• Actually there is a lot of value in using NoSQL in ecommerce sites.

    One of the biggest headaches facing DBAs today is IO. Processing power is cheap, memory is cheap, disk space is cheap but until large, cheap, reliable SSD or better technology becomes available IO is the bottleneck.

    NoSQL offers a potential solution so as DBAs we should be embracing the possibilities it offers while scrutinising its use in our role as data professionals.

    Lets consider the eCommerce site. We are adding things to a shopping basket, as are many tens of thousands of people, but until we commit to pay for it the world won't stop if there is a hiccup in the shopping basket service. Provided at the point of commit we have full resilience and robustness a NoSQL solution could save a lot of IO.

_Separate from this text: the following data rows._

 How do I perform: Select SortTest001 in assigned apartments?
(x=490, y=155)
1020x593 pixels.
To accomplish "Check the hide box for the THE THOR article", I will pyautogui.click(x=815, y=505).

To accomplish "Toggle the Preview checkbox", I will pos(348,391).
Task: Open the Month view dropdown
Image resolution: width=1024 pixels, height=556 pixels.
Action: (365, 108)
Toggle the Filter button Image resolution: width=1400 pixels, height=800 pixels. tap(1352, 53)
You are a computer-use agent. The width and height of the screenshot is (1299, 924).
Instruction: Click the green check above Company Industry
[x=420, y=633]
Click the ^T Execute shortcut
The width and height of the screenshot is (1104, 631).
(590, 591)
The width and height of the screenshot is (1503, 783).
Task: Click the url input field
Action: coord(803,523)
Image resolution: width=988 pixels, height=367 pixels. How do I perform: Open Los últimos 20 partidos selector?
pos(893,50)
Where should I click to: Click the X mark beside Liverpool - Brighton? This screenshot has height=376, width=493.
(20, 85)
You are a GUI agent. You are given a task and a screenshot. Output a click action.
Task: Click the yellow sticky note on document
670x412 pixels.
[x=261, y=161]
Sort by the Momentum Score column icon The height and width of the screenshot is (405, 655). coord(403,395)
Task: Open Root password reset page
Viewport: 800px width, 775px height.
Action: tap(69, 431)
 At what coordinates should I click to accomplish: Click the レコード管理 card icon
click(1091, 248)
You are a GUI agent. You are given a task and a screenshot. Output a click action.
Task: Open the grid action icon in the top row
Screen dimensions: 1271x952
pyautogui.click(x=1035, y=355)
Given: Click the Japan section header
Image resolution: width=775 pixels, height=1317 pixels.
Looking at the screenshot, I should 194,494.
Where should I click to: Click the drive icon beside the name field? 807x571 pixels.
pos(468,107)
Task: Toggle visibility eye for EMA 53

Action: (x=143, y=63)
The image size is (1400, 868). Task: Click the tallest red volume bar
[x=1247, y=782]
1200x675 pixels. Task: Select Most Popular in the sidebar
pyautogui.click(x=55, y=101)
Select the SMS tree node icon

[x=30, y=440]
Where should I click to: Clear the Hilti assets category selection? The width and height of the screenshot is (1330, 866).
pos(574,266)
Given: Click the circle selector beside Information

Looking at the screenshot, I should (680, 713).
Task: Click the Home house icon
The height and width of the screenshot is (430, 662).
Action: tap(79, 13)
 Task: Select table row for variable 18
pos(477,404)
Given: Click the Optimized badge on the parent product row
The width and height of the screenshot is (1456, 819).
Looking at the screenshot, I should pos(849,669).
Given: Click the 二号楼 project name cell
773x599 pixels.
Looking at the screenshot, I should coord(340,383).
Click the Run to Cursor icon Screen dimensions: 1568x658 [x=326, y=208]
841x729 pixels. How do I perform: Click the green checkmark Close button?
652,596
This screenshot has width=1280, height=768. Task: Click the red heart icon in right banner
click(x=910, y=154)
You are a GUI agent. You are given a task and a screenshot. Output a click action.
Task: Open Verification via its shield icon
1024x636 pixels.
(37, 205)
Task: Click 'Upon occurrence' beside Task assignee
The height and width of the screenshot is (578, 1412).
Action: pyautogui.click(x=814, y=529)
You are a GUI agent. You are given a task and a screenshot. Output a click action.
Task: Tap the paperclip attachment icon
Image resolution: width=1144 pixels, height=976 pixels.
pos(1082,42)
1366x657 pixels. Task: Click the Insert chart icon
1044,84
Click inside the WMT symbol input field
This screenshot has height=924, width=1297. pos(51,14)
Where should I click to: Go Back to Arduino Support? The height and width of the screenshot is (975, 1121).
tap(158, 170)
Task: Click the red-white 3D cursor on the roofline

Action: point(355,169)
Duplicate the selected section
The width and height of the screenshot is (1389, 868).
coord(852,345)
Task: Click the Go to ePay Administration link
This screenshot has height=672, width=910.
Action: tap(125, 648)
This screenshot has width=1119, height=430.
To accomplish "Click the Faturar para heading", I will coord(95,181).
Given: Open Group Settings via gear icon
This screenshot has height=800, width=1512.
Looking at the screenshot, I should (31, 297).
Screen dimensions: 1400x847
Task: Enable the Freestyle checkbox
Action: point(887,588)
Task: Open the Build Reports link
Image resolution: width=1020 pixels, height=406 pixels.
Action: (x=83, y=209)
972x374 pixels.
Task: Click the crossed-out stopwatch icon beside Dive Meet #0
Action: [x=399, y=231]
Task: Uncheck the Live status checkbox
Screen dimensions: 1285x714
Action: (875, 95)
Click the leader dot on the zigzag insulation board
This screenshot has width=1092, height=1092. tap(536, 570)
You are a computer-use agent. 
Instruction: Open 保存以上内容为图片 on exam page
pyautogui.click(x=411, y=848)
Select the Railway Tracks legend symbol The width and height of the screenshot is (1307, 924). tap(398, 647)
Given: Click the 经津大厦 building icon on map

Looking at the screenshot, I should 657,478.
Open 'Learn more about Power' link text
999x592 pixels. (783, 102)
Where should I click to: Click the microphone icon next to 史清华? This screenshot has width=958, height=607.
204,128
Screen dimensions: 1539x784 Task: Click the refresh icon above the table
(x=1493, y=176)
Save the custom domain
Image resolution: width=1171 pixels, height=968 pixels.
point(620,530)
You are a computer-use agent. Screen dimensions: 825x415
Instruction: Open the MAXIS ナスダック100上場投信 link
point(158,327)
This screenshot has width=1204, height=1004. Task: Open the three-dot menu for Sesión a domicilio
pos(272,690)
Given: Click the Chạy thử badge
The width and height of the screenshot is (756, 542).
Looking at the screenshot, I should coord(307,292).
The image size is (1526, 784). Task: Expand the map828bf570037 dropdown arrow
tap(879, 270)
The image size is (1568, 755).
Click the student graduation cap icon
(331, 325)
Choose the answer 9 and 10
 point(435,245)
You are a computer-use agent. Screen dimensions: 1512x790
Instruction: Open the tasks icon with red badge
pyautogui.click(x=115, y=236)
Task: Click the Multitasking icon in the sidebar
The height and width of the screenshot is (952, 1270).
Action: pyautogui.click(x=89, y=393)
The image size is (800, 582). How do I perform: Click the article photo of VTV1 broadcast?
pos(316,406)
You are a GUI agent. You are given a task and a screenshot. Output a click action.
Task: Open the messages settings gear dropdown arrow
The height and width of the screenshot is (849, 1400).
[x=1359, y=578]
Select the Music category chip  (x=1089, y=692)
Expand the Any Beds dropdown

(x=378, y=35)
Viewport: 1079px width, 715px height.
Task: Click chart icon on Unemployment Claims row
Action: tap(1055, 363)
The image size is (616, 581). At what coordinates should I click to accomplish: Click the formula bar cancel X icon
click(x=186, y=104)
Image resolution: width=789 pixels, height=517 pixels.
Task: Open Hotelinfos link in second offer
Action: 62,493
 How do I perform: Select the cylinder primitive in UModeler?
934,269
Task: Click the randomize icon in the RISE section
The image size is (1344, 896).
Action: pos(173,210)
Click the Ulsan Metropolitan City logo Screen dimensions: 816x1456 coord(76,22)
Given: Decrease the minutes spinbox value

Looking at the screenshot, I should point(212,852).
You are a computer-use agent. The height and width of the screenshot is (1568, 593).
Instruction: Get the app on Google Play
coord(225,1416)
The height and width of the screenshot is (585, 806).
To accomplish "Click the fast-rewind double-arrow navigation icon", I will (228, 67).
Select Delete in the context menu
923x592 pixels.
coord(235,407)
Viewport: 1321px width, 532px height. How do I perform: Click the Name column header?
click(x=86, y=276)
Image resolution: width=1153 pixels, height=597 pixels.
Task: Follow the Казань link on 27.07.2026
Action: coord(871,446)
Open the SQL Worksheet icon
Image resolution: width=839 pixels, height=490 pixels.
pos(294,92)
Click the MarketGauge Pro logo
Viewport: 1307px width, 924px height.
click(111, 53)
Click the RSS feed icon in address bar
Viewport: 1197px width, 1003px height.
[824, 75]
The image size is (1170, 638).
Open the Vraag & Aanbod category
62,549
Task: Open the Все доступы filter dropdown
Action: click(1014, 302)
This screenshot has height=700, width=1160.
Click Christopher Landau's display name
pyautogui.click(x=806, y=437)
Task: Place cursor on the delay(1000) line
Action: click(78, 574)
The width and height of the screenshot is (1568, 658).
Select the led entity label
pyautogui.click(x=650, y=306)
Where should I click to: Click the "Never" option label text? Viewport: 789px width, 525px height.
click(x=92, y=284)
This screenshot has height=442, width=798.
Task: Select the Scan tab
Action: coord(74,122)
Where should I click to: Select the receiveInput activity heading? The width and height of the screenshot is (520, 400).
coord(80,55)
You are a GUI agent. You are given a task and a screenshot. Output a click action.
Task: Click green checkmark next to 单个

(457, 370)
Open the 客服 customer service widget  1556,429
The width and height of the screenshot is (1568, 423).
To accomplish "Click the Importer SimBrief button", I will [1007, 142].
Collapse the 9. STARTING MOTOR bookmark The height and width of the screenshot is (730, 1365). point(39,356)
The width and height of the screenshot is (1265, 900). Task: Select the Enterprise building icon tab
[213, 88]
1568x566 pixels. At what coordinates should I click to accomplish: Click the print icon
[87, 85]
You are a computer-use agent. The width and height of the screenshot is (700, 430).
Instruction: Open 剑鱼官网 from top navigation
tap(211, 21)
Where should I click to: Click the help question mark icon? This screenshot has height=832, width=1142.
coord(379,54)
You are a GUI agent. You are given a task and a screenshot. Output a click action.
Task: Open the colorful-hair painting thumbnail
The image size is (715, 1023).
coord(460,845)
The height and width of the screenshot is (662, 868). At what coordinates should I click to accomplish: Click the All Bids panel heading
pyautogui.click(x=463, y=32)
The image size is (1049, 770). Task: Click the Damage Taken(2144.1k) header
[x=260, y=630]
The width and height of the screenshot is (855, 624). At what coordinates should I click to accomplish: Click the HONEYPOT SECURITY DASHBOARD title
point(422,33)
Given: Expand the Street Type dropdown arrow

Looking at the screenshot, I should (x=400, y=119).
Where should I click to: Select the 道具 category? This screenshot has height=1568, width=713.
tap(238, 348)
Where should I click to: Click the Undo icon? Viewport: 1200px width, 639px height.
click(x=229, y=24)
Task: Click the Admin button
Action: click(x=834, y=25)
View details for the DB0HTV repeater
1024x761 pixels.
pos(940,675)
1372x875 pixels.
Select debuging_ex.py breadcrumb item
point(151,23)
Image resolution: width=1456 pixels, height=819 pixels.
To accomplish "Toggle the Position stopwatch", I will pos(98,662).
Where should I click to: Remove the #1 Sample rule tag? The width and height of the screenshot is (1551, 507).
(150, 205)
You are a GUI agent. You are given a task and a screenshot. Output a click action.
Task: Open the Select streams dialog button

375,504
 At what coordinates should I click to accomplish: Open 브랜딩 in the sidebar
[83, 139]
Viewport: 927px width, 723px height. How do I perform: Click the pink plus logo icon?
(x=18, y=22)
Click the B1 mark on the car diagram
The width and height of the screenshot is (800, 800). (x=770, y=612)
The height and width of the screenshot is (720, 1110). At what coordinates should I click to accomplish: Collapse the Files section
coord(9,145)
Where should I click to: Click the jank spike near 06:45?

    The reality is that hardware is very reliable and very high uptime achievable so the glitches that a proper RDBMS will handle via 2 phase commit are few and far between. Obviously I wouldn't trust sensitive financial transactions to any existing NoSQL solution but as a tool to act as a transient store NoSQL offers a lot of advantages.

    I almost feel that SQL Server should have a NoSQL provision in its storage engine. Being able to define a database in zero recovery mode so the overhead of the 2phase commit is eliminated. SQL Server already uses file based error logging for the SQL Server Agent and MSSQLSERVER service.

    Imagine a reindex process where the overhead of TempDB was halved! Obviously the reindex process would have to be sensitive to glitches even if all the reindex process did was abort in the event of a problem.